— Data for the task —
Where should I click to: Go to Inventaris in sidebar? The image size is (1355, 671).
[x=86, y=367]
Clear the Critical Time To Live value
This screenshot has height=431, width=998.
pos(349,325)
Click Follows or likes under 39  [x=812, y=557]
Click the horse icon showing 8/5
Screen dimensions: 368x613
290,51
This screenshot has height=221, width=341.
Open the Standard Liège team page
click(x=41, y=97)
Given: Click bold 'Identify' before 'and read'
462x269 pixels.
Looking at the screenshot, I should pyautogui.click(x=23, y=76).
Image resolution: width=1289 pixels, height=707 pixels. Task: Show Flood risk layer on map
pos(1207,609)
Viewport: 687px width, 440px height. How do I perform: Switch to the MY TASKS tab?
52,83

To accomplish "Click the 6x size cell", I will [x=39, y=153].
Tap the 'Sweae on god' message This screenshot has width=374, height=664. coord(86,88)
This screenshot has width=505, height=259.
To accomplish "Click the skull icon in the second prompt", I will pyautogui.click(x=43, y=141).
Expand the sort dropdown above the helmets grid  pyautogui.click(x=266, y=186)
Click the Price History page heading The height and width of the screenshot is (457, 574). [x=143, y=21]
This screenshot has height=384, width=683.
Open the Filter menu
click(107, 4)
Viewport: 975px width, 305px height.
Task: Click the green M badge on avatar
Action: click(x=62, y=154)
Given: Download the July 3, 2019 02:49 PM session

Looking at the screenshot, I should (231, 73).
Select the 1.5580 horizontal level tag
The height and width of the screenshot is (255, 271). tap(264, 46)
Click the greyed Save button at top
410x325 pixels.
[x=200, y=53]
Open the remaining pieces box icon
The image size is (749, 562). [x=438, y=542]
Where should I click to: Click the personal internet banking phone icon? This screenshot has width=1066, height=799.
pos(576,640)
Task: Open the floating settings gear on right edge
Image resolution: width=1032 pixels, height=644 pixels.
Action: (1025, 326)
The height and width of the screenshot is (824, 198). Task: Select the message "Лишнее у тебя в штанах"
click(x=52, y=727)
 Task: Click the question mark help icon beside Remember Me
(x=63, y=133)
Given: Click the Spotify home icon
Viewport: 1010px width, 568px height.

— Your task —
Produce the material above again, word for word.

— Solution for this problem —
Where should I click to: Go to Inventaris in sidebar? The image size is (1355, 671).
[x=86, y=367]
Clear the Critical Time To Live value
This screenshot has height=431, width=998.
pos(349,325)
Click Follows or likes under 39  [x=812, y=557]
Click the horse icon showing 8/5
Screen dimensions: 368x613
290,51
This screenshot has height=221, width=341.
Open the Standard Liège team page
click(x=41, y=97)
Given: Click bold 'Identify' before 'and read'
462x269 pixels.
Looking at the screenshot, I should pyautogui.click(x=23, y=76).
Image resolution: width=1289 pixels, height=707 pixels. Task: Show Flood risk layer on map
pos(1207,609)
Viewport: 687px width, 440px height. How do I perform: Switch to the MY TASKS tab?
52,83

To accomplish "Click the 6x size cell", I will [x=39, y=153].
Tap the 'Sweae on god' message This screenshot has width=374, height=664. coord(86,88)
This screenshot has width=505, height=259.
To accomplish "Click the skull icon in the second prompt", I will pyautogui.click(x=43, y=141).
Expand the sort dropdown above the helmets grid  pyautogui.click(x=266, y=186)
Click the Price History page heading The height and width of the screenshot is (457, 574). [x=143, y=21]
This screenshot has height=384, width=683.
Open the Filter menu
click(107, 4)
Viewport: 975px width, 305px height.
Task: Click the green M badge on avatar
Action: click(x=62, y=154)
Given: Download the July 3, 2019 02:49 PM session

Looking at the screenshot, I should (231, 73).
Select the 1.5580 horizontal level tag
The height and width of the screenshot is (255, 271). tap(264, 46)
Click the greyed Save button at top
410x325 pixels.
[x=200, y=53]
Open the remaining pieces box icon
The image size is (749, 562). [x=438, y=542]
Where should I click to: Click the personal internet banking phone icon? This screenshot has width=1066, height=799.
pos(576,640)
Task: Open the floating settings gear on right edge
Image resolution: width=1032 pixels, height=644 pixels.
Action: (1025, 326)
The height and width of the screenshot is (824, 198). Task: Select the message "Лишнее у тебя в штанах"
click(x=52, y=727)
 Task: Click the question mark help icon beside Remember Me
(x=63, y=133)
Given: Click the Spotify home icon
Viewport: 1010px width, 568px height.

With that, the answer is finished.